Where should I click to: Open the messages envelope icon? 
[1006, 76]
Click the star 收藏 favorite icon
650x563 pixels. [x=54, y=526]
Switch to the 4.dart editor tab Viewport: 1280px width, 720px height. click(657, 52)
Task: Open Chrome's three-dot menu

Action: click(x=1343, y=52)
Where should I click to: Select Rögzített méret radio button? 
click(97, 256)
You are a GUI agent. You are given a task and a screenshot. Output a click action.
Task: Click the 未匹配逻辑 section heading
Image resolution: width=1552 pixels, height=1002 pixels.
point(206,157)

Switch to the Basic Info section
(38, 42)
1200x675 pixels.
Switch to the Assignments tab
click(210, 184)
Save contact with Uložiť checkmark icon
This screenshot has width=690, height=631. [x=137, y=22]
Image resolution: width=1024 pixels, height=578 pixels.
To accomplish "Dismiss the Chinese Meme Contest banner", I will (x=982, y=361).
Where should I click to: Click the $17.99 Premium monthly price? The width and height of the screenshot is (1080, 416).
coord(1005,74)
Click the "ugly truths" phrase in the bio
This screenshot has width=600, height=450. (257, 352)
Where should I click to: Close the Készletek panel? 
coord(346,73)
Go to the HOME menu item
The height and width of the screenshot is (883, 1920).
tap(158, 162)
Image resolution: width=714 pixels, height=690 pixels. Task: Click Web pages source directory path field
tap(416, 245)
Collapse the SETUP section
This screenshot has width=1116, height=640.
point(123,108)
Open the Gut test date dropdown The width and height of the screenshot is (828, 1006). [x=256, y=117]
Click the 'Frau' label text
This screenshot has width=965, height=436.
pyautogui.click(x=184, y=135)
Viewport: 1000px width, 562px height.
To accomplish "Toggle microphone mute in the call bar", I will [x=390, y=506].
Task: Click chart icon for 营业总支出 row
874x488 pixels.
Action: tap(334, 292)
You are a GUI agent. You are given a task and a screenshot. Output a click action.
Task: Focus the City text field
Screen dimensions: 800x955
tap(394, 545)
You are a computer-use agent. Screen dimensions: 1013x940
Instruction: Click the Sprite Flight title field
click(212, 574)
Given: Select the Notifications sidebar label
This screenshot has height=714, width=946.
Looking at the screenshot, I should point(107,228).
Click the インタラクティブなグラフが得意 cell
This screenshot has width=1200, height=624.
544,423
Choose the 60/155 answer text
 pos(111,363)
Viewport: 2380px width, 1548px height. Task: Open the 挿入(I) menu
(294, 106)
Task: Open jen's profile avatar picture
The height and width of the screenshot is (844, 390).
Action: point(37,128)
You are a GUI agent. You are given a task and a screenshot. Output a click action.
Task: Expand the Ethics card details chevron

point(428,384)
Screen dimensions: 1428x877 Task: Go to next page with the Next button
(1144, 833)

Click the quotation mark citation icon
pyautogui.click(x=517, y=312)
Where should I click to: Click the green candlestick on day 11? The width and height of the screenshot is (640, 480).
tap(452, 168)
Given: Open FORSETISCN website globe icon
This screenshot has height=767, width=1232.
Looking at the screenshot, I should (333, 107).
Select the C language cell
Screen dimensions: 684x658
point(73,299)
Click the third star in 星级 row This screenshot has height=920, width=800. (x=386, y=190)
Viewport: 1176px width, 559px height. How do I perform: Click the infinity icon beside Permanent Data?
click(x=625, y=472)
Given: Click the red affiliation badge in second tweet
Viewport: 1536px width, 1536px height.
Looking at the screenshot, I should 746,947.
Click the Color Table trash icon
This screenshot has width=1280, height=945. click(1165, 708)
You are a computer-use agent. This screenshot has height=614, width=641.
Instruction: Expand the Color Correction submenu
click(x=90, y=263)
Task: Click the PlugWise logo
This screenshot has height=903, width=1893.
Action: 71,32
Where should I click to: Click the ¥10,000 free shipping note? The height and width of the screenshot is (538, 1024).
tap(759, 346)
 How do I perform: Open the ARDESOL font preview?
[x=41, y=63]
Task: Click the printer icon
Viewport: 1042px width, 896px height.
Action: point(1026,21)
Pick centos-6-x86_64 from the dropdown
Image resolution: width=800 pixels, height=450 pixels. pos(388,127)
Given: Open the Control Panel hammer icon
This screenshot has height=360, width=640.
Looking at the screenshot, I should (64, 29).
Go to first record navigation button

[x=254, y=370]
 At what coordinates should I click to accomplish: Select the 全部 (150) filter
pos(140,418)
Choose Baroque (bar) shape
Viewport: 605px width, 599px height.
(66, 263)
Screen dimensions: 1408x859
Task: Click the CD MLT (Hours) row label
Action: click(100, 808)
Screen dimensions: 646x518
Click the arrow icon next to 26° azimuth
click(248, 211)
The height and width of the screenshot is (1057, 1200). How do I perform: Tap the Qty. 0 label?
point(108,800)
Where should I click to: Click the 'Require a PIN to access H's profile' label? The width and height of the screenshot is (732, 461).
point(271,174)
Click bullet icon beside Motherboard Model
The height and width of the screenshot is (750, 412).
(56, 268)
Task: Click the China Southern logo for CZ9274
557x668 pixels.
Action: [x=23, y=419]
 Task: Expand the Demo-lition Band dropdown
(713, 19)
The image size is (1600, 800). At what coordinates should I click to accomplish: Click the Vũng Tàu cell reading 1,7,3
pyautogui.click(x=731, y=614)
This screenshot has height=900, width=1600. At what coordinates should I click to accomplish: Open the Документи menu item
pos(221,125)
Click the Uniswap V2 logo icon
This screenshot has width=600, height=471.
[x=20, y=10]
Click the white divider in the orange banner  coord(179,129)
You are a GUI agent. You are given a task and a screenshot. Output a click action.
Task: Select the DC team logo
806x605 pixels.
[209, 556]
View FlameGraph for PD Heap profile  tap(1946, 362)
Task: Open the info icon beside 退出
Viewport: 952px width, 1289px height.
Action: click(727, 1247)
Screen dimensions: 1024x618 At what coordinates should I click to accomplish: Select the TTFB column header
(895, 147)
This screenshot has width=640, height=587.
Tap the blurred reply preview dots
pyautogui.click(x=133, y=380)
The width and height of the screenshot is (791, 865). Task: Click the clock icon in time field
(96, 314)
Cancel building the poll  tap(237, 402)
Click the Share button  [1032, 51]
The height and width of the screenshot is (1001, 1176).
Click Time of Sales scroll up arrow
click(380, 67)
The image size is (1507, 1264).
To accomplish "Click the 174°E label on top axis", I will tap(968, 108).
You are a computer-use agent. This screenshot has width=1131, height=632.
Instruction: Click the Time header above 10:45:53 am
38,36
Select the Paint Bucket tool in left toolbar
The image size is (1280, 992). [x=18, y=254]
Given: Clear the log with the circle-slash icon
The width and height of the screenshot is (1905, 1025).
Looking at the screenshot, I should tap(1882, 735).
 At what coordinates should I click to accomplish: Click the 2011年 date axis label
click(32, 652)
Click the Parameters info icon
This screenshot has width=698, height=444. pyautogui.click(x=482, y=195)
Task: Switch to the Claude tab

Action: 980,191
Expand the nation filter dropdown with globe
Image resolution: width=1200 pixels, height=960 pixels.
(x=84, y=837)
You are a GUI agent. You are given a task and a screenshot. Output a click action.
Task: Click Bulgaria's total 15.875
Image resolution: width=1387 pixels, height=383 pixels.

______

REQUIRED WORK:
Copy out only the lines above from the one with "Image resolution: width=714" to the one with "Viewport: 1000px width, 562px height.", inclusive, exactly as they stand.

COMPLETED EXERCISE:
Image resolution: width=714 pixels, height=690 pixels. Task: Click Web pages source directory path field
tap(416, 245)
Collapse the SETUP section
This screenshot has width=1116, height=640.
point(123,108)
Open the Gut test date dropdown The width and height of the screenshot is (828, 1006). [x=256, y=117]
Click the 'Frau' label text
This screenshot has width=965, height=436.
pyautogui.click(x=184, y=135)
Viewport: 1000px width, 562px height.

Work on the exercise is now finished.